→ **Exercise directions**: Please copy every line from the following entries in which the word "Given" appears.

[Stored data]
========

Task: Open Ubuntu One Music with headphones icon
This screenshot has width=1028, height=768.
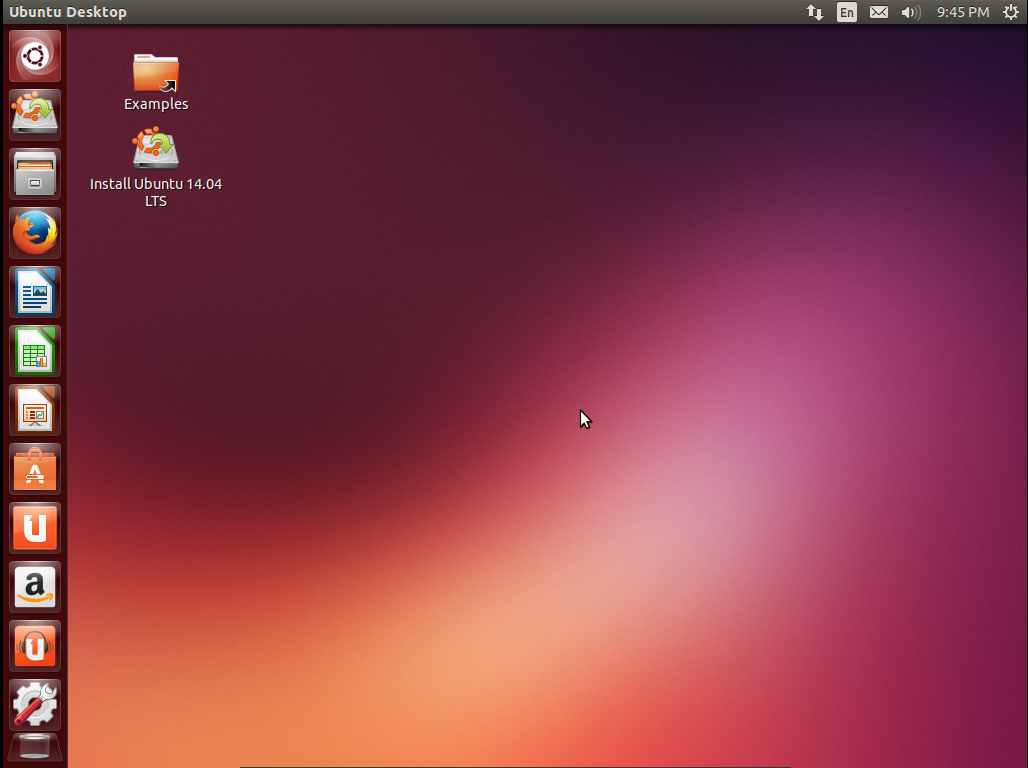Action: pos(35,646)
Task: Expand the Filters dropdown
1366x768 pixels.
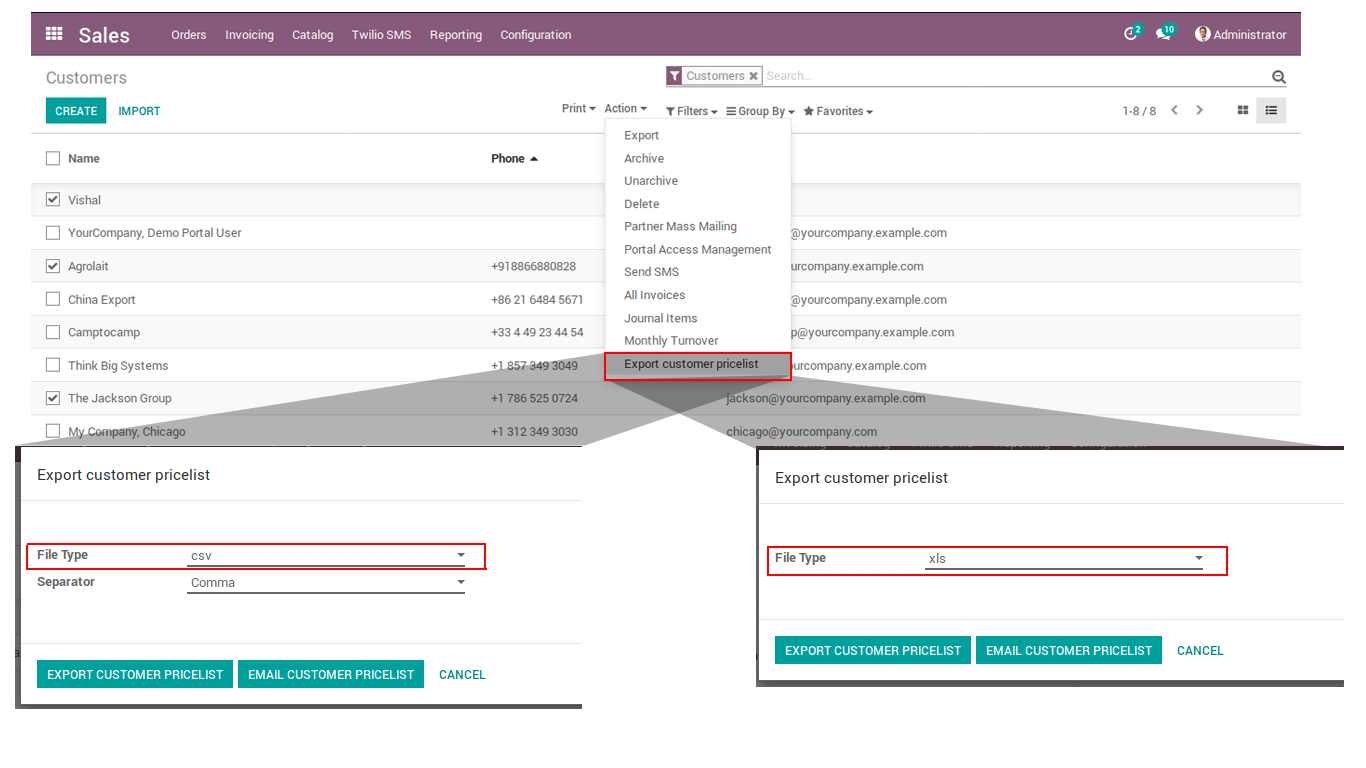Action: [x=692, y=112]
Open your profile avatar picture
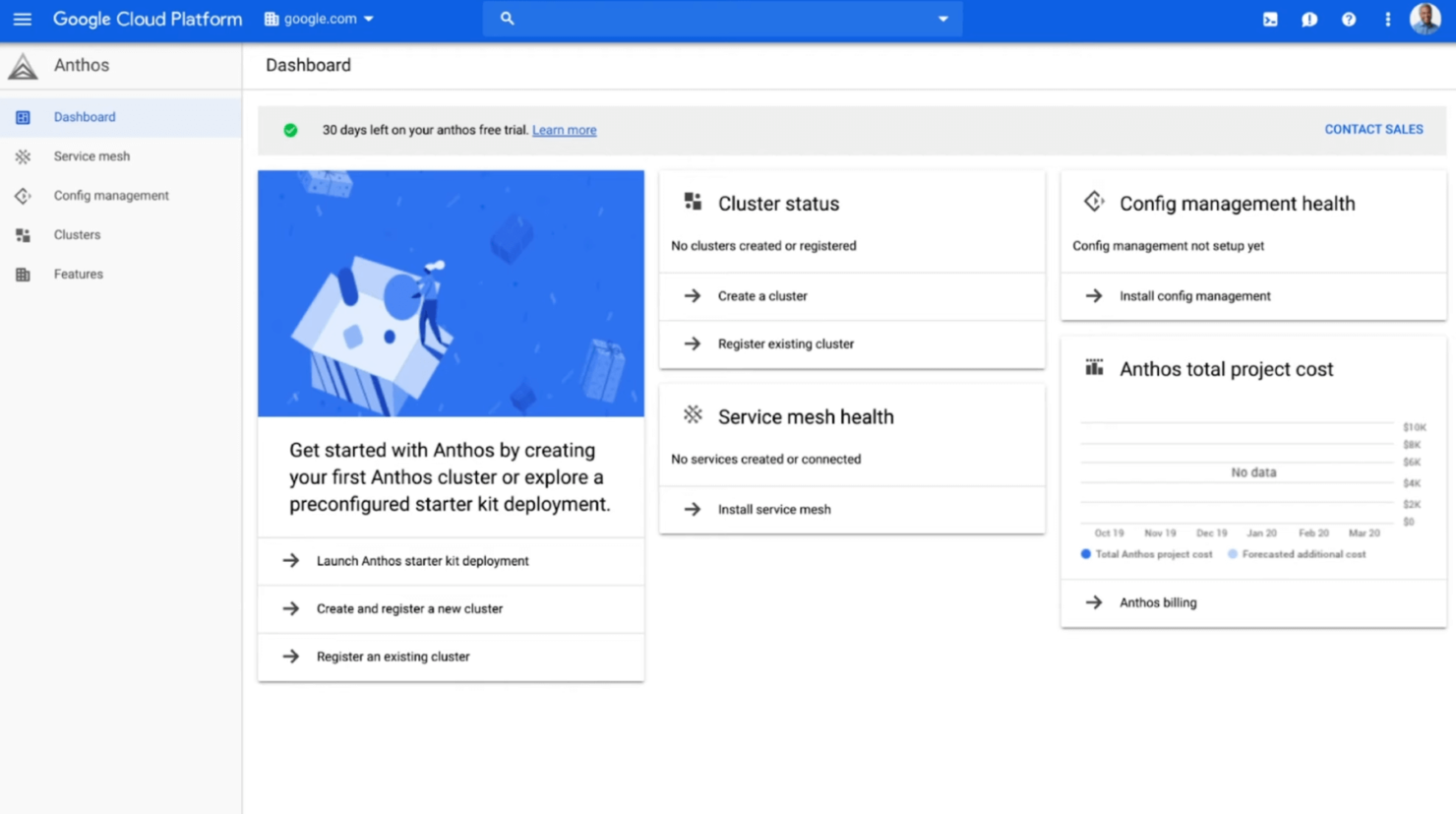This screenshot has height=814, width=1456. (1424, 19)
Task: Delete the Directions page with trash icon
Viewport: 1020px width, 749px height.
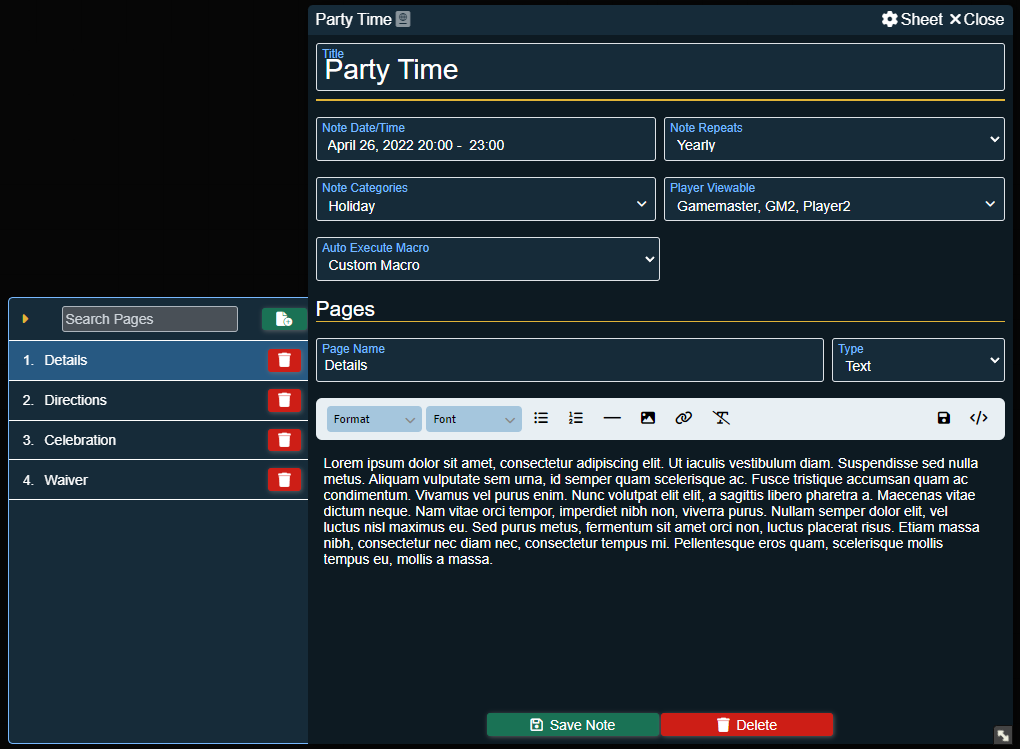Action: (x=284, y=400)
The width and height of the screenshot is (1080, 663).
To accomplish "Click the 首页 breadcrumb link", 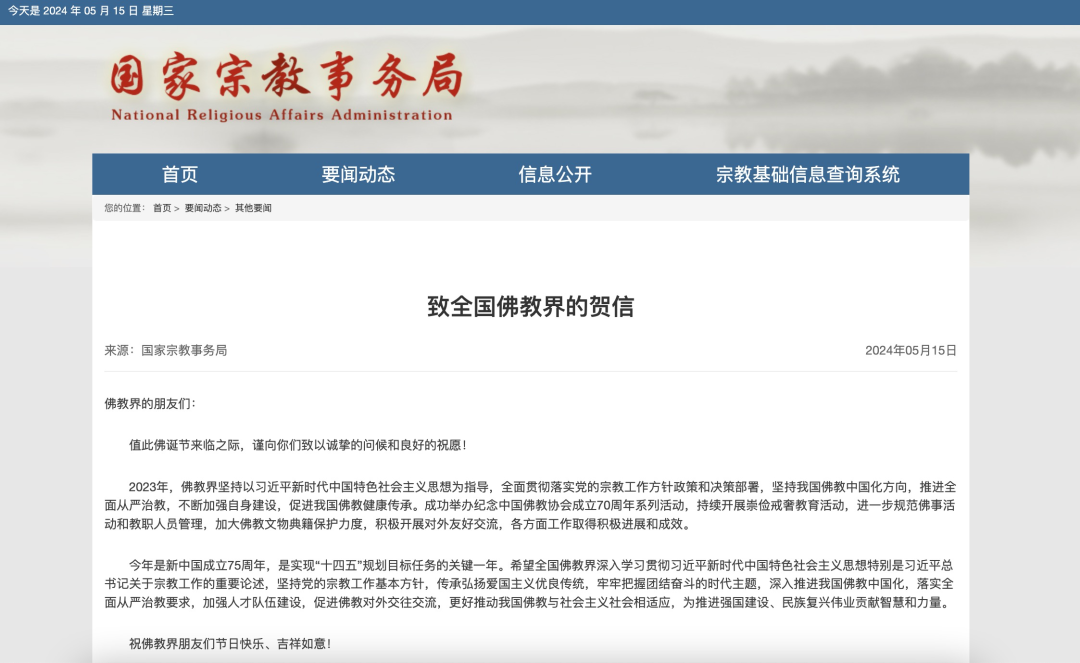I will [x=161, y=208].
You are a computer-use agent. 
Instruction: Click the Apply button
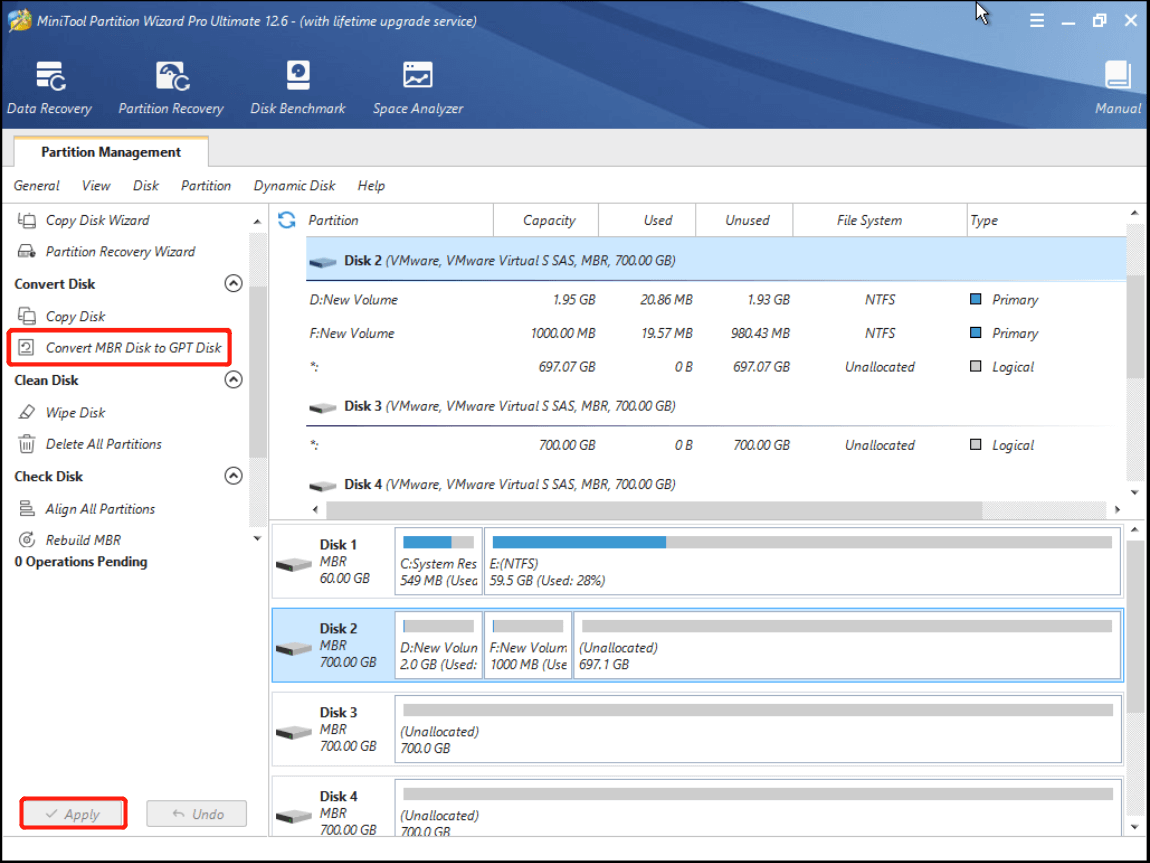tap(72, 813)
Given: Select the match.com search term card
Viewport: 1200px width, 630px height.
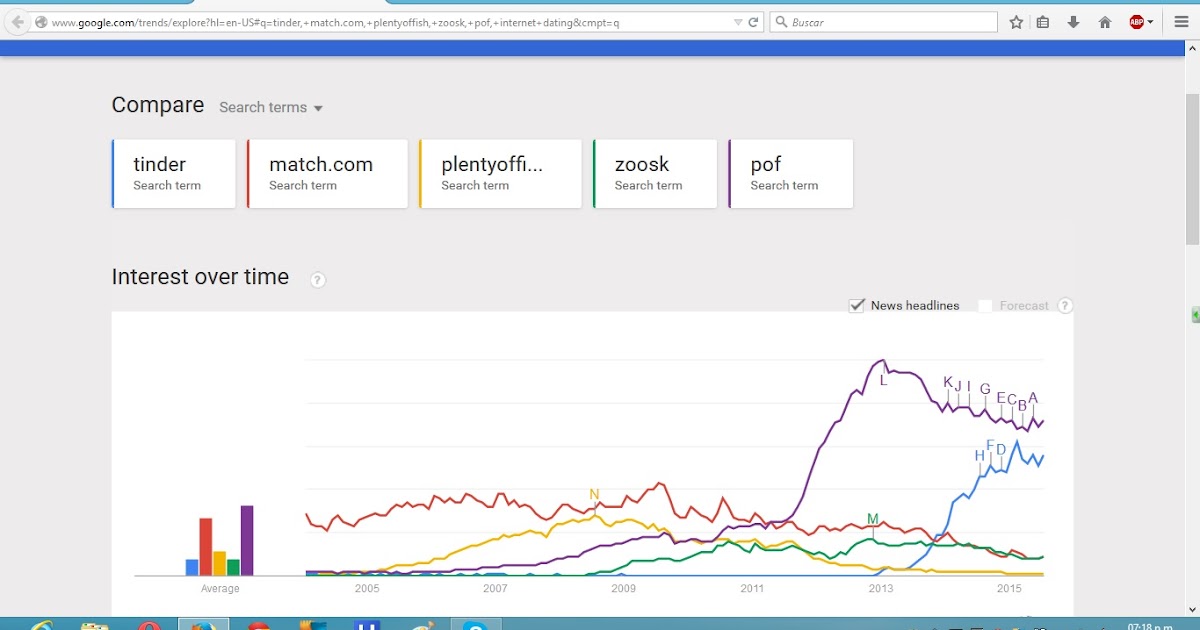Looking at the screenshot, I should pyautogui.click(x=327, y=174).
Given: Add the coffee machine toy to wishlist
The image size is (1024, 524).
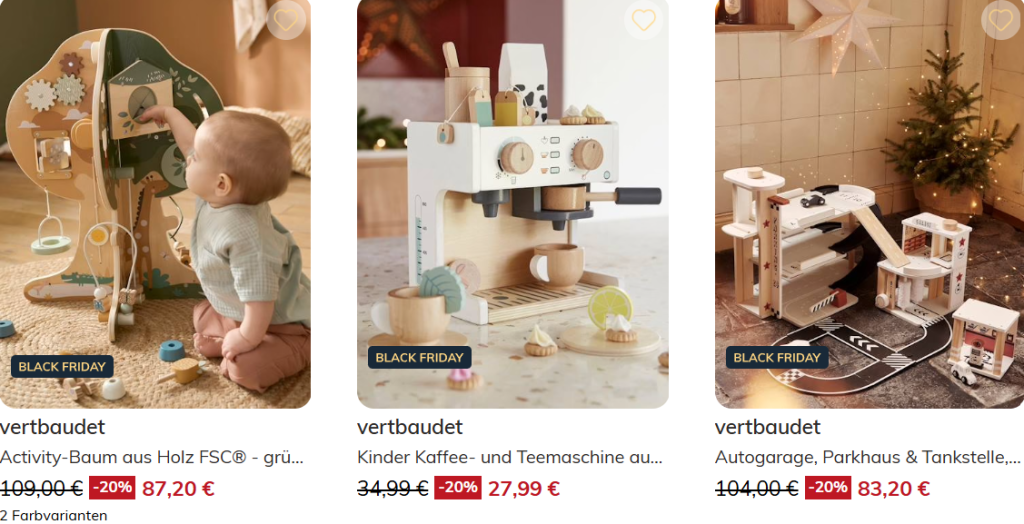Looking at the screenshot, I should [x=644, y=20].
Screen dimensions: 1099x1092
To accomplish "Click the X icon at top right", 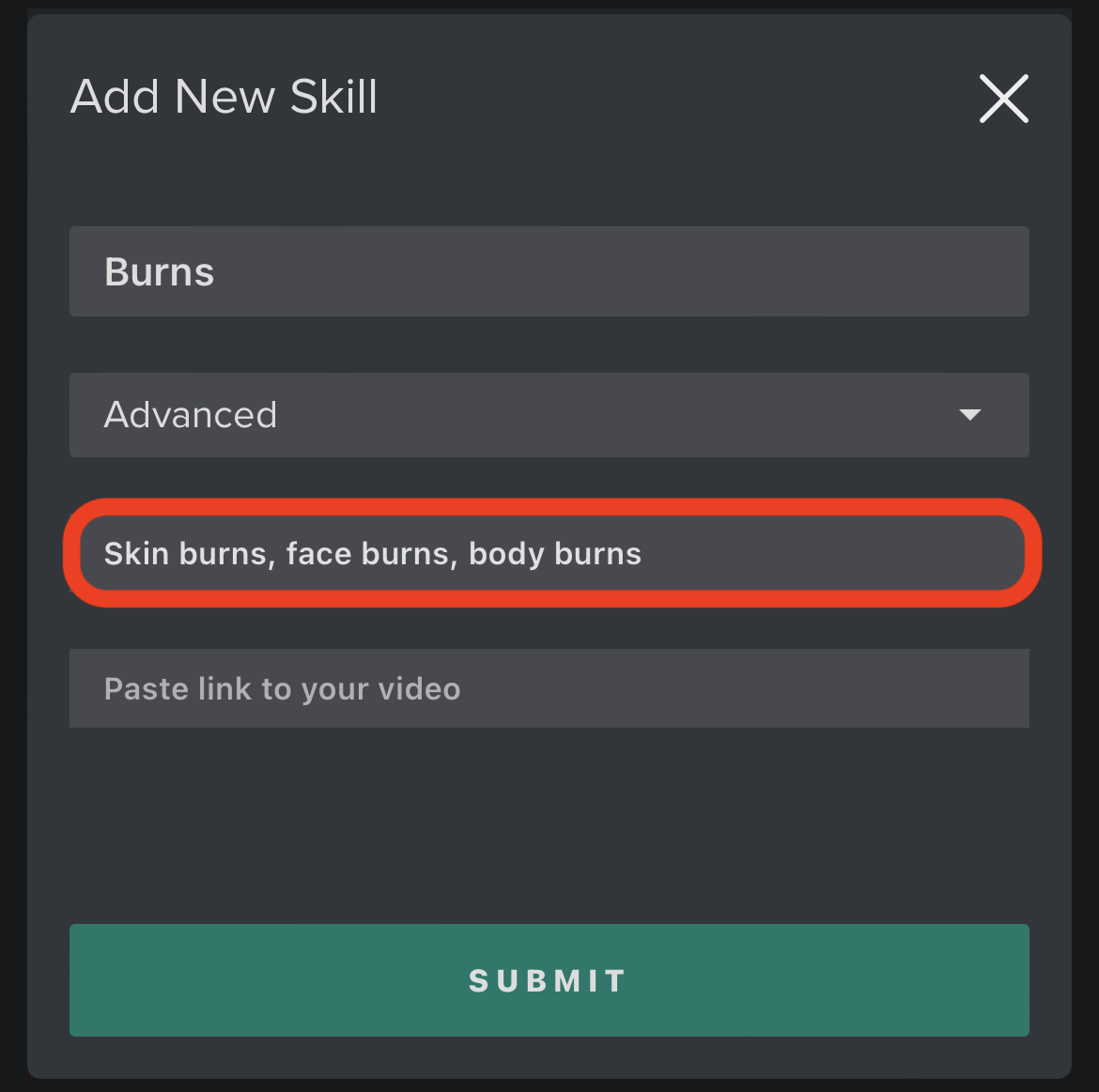I will click(1004, 99).
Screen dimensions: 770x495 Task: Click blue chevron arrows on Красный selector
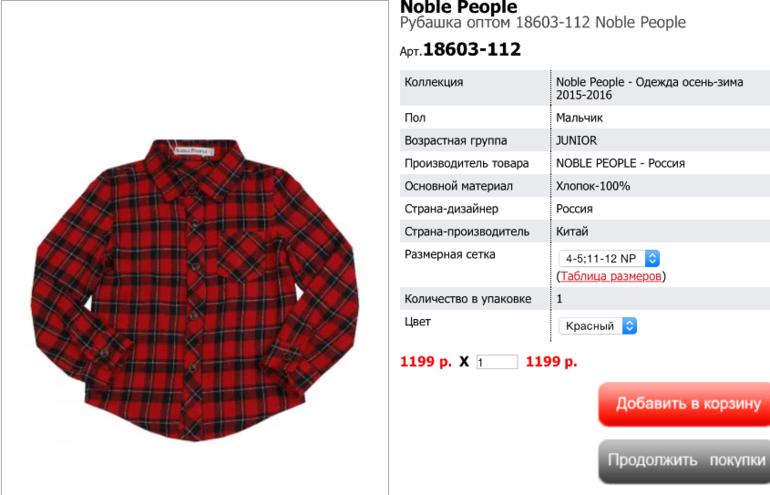pyautogui.click(x=630, y=326)
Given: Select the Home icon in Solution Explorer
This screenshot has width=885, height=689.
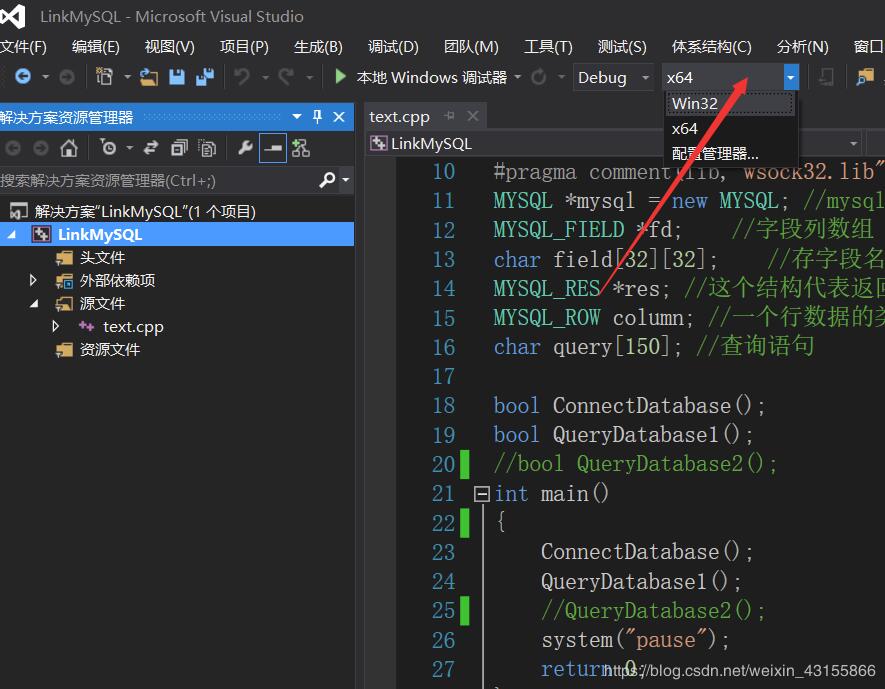Looking at the screenshot, I should point(68,148).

========

→ **The completed task**:
Given: Select the match.com search term card
Given: Add the coffee machine toy to wishlist
Given: Select the Home icon in Solution Explorer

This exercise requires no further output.